Exercise 1 – List every person that the well-digging text below refers to by name.
Exercise 2 – Copy the stretch of the well-digging text from "As to the well" through "a little bourbon.".

Text block –
[Start of Attachment]
Paraphrased from the story by the same name in the book “At Ease With Col. Sharp” by Dale Sharp.
Whether the story is true or not is a subject of conjecture. Oliver Gosine lived until the age of 101, according to Roy Dodge who mentions him in the book “Ticket to Hell, A Saga of Michigan’s Bad Men.” Dodge reports that Gosine used to work for Jim Carr and that Gosine also cut ice winters in Budd Lake; however, Dodge doesn’t mention anything about Oliver’s well digging prowess. Gosine is also mentioned in a posting on my blog about the tombstone Oliver built for himself–with a mirror–that still stands in Harrison’s Maple Grove Cemetery.
As to the well digging story, whether true or not, I found it amusing. I hold Col. Sharp, wherever he is, will not take me to task for rewriting it and publishing it on my blog.
In the spring of 1889 Harrison was still basically a lumber town but homesteaders were building and claiming the land in the area. The conversion from lumber to farming was just beginning. Jim Carr, undoubtedly the the most despicable person to ever live in Clare County, was history. It was a fresh time and Oliver Gosine was the best well digger in Clare County.
Gosine was kept busy digging wells. People literally stood in line to employ him. However, the only way Oliver liked water was mixed with a little bourbon.
[End of Attachment]
Excerpted data –
[Start of Attachment]
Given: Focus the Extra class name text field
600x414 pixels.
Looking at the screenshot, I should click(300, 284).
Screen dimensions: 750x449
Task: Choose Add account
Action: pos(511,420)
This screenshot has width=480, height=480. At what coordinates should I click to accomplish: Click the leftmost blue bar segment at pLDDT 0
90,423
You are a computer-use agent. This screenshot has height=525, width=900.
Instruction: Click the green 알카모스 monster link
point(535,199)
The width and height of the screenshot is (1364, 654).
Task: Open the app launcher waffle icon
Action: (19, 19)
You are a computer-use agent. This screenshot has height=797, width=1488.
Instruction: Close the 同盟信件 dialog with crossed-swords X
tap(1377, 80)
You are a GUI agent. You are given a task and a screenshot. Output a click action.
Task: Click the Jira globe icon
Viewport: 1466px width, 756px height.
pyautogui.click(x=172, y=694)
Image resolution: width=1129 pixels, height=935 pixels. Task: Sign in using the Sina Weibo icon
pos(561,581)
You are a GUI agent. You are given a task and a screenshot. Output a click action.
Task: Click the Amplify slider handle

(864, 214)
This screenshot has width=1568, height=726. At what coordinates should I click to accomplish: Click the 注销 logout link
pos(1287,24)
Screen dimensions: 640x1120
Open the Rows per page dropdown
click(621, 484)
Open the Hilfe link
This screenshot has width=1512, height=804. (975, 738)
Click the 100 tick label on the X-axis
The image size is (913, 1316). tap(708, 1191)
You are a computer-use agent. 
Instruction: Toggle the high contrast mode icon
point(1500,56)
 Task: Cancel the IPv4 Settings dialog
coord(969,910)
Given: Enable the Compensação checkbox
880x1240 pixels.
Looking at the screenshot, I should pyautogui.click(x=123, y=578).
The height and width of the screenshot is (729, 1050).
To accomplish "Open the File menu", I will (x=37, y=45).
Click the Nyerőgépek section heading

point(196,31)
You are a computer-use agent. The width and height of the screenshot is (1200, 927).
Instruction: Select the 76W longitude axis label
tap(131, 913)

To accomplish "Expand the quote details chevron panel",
[End of Attachment]
Answer box 1 – Dale Sharp (Col. Sharp), Oliver Gosine, Roy Dodge, Jim Carr

Answer box 2 –
As to the well digging story, whether true or not, I found it amusing. I hold Col. Sharp, wherever he is, will not take me to task for rewriting it and publishing it on my blog.
In the spring of 1889 Harrison was still basically a lumber town but homesteaders were building and claiming the land in the area. The conversion from lumber to farming was just beginning. Jim Carr, undoubtedly the the most despicable person to ever live in Clare County, was history. It was a fresh time and Oliver Gosine was the best well digger in Clare County.
Gosine was kept busy digging wells. People literally stood in line to employ him. However, the only way Oliver liked water was mixed with a little bourbon.